Treatment protocols have not been established nor have been studied by prospective randomized trials, due to the low incidence rate of this disease. The reported cases of SmCC have been managed with various forms of treatment that include surgical resection, radiotherapy, chemotherapy and combinations of them. However prognosis is still poor even with the use of aggressive treatment because of the frequent presence of metastasis at time of diagnosis.

For limited disease (LD); defined as disease confined to the esophagus and adjacent organs with or without regional lymph node involvement 1, 8, 9, 15, the most effective treatment has not been established. Many reports have combined surgery with chemotherapy and/or radiotherapy, with different survival rates. In general the median survival rates in these patients with LD is between 8 to 24 months 8, 9, 12, 15. In a review published by Casas et al 12, a significant survival difference was seen between limited and disseminated disease, as did also the size of tumor less than 5 cm and the use of combination therapy. This has also been reported by Lv et al15 in clinical experience of 126 patients. It was seen that the stage of the disease and treatment with chemotherapy were independent prognostic factors for survival. They recommended the use of chemotherapy for the treatment of LD. Hudson et al8 reported that chemotherapy combined with radiation may provide an effective treatment for local control, avoiding the morbidity of extensive surgery. It also recommended that surgery can be done in clinically selected patients where it may be reserved as salvage after documented local failure following chemoradiation, as done in our case. Ku et al 9 has also reported that long term survival can be achieved without surgery when chemotherapy followed by chemotherapy with radiotherapy is used. Nemoto et al19 reviewed 12 patients with LD that underwent surgery, and later were treated with radiation (some of them also treated with chemotherapy). They couldn´t determine the optimal local treatment due to the small number of patients, but their long-term survivors were treated with radiation and chemotherapy after surgery. With these findings they got to the conclusion that good local control rates can be obtained by definite or postoperative radiation therapy, with concurrent chemotherapy. Other studies also have shown that longest survivors have been seen in patients treated with esophagogectomy combined with chemotherapy or radiotherapy1, 9. Nevertheless there have been reports where the response to chemotherapy is only 50% 1. This could be explained by the number of tumors with mixed histology, and this can be handled by individualization of chemotherapy treatment.

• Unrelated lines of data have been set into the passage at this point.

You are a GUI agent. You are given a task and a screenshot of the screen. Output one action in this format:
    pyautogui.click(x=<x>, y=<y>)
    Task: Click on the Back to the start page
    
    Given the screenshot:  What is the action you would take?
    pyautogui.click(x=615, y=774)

Extensive disease (ED) is always treated with chemotherapy in those patients who have reasonable performance status. Median survival rates in this kind of patients ranges from 3 to 11 months 9, 12, 15, 17, it is well known that extent of the disease has a strong impact in survival 1, 12, 13, 15, 20. Chemotherapeutic agents are those similarly used for the treatment of lung small cell carcinoma. Most commonly used agents are cisplatine, etoposide, cyclophosphamide and doxorubicin; these agents are usually used in combination 1. It is also important to say that because of the significant number of tumors that have mixed histology, individualization of chemotherapy should also be assessed. Radiation therapy may be also beneficial to patients who need palliative treatment in ED.